→ **TASK TO CARRY OUT**
Reproduce word for word every line from the one containing "Click the Annonces forum icon" to the final line of the data below; omit the pictures.

→ **ENTRIES SUPPLIED**

========================================

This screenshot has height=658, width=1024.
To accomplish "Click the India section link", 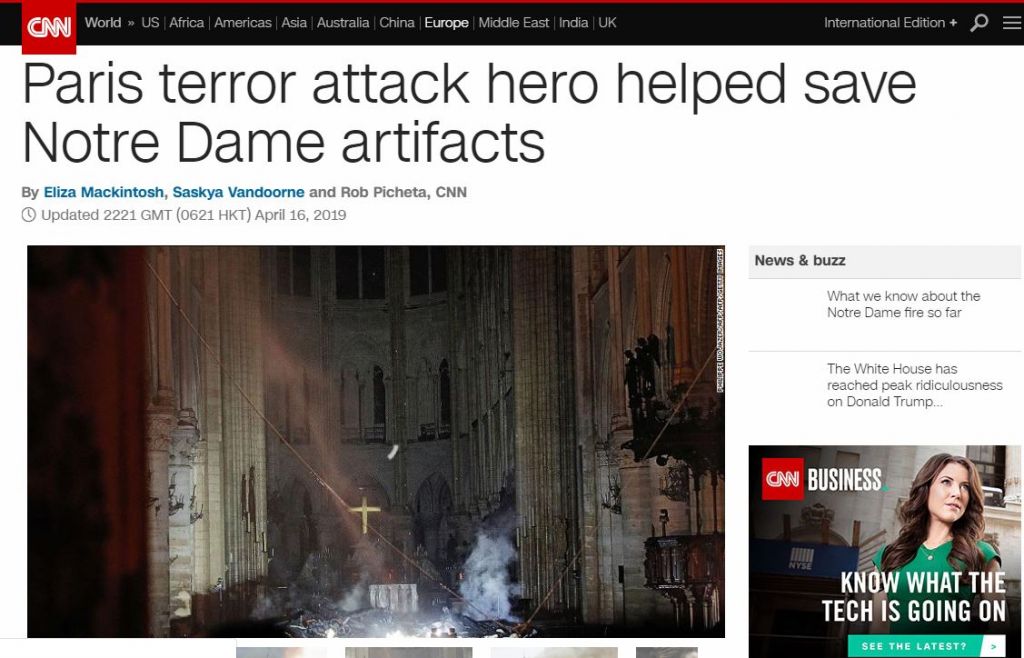I will (x=573, y=23).

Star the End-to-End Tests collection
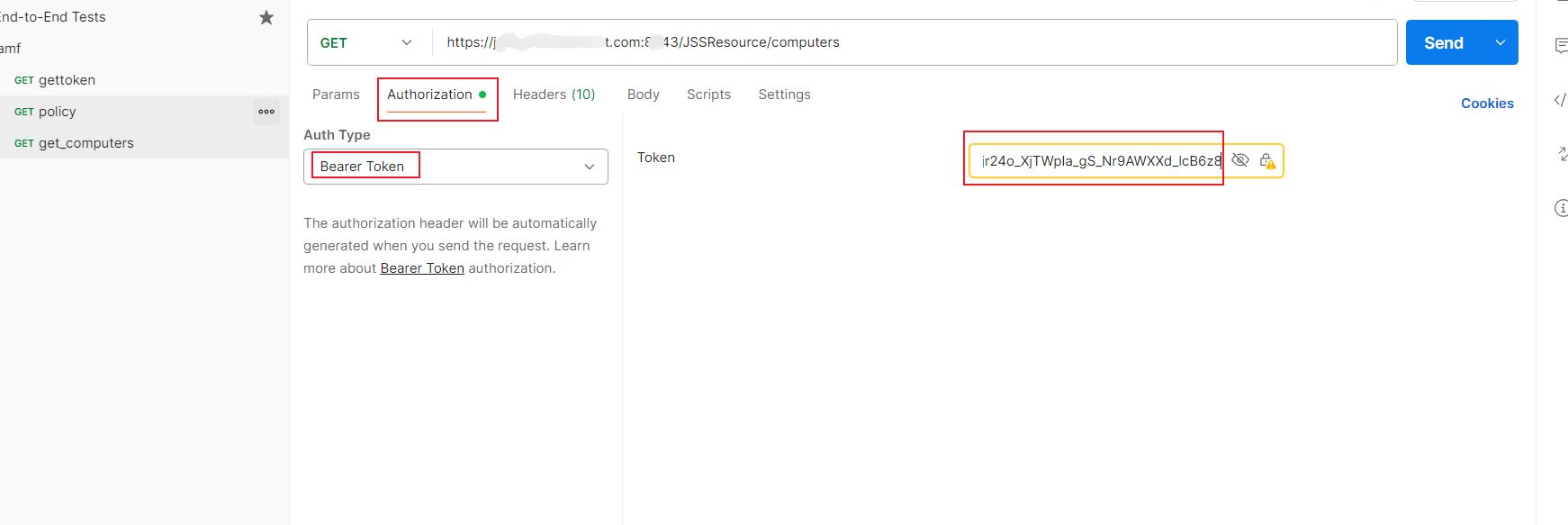coord(266,17)

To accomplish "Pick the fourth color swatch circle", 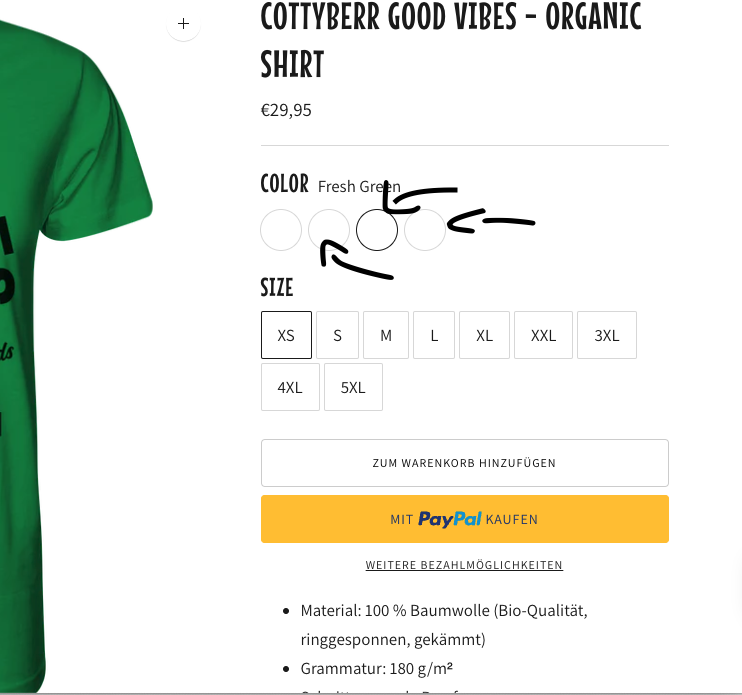I will coord(425,230).
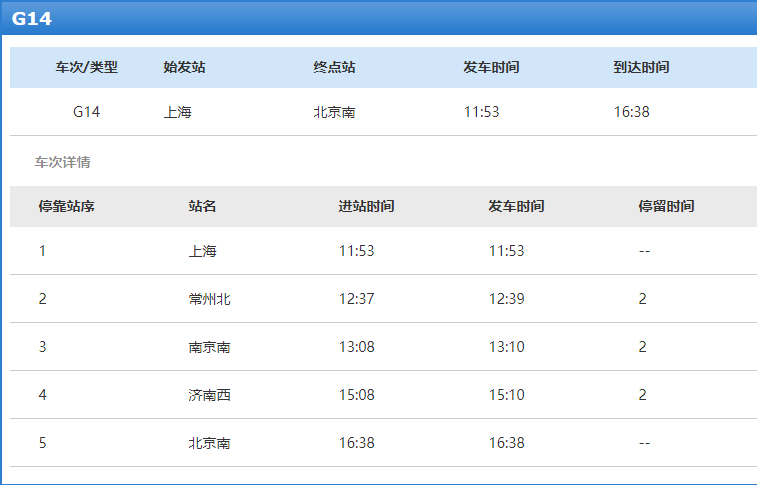The width and height of the screenshot is (757, 485).
Task: Click the G14 title header
Action: tap(32, 18)
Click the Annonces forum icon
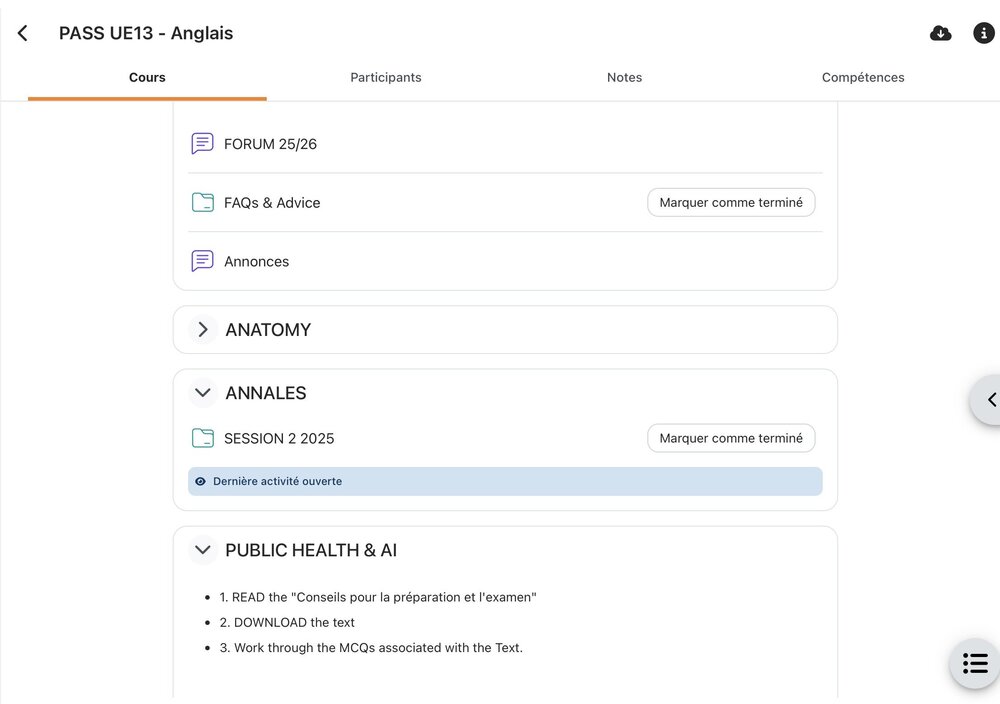Viewport: 1000px width, 704px height. point(202,261)
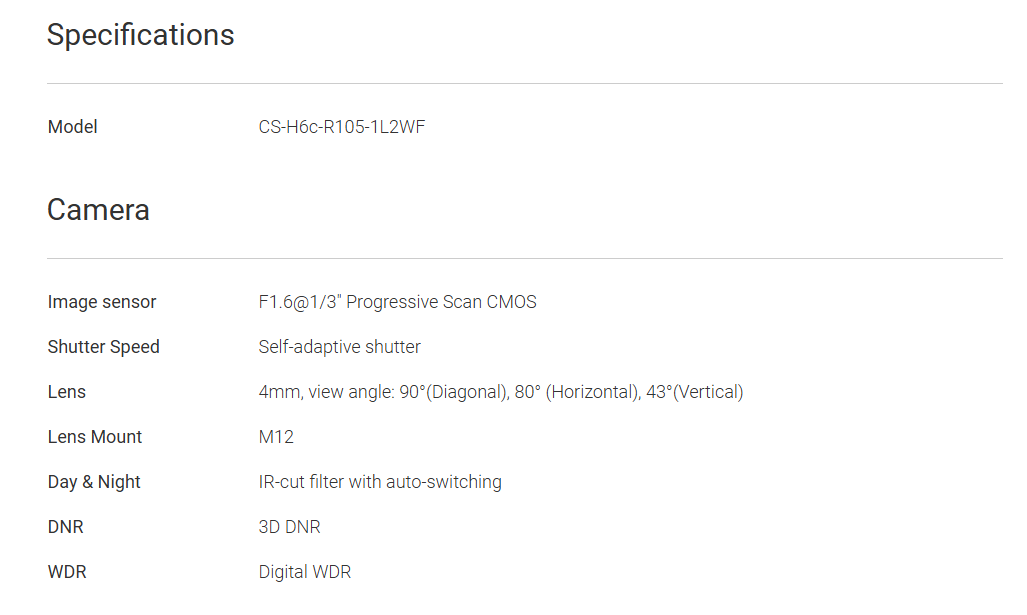
Task: Click the Image sensor label
Action: (x=102, y=302)
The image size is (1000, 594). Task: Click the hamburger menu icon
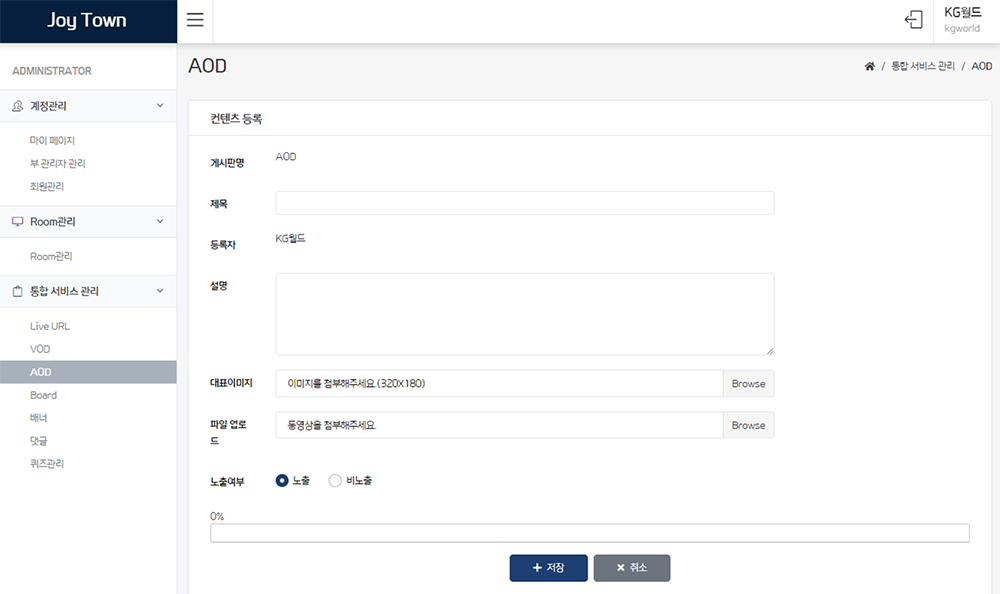click(x=195, y=20)
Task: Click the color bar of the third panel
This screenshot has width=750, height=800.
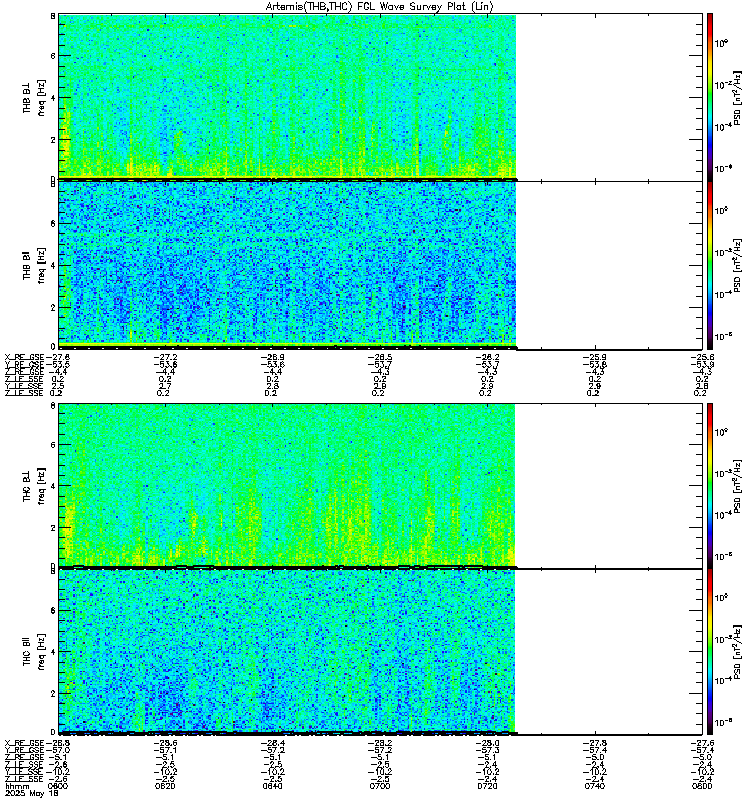Action: click(709, 485)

========================================

→ **TASK SOLUTION**
Click the Annonces forum icon
Viewport: 1000px width, 704px height. point(202,261)
Task: Click the Image sensor label
Action: (x=102, y=302)
The image size is (1000, 594). Task: Click the hamburger menu icon
click(x=195, y=20)
Task: Click the color bar of the third panel
This screenshot has width=750, height=800.
Action: click(709, 485)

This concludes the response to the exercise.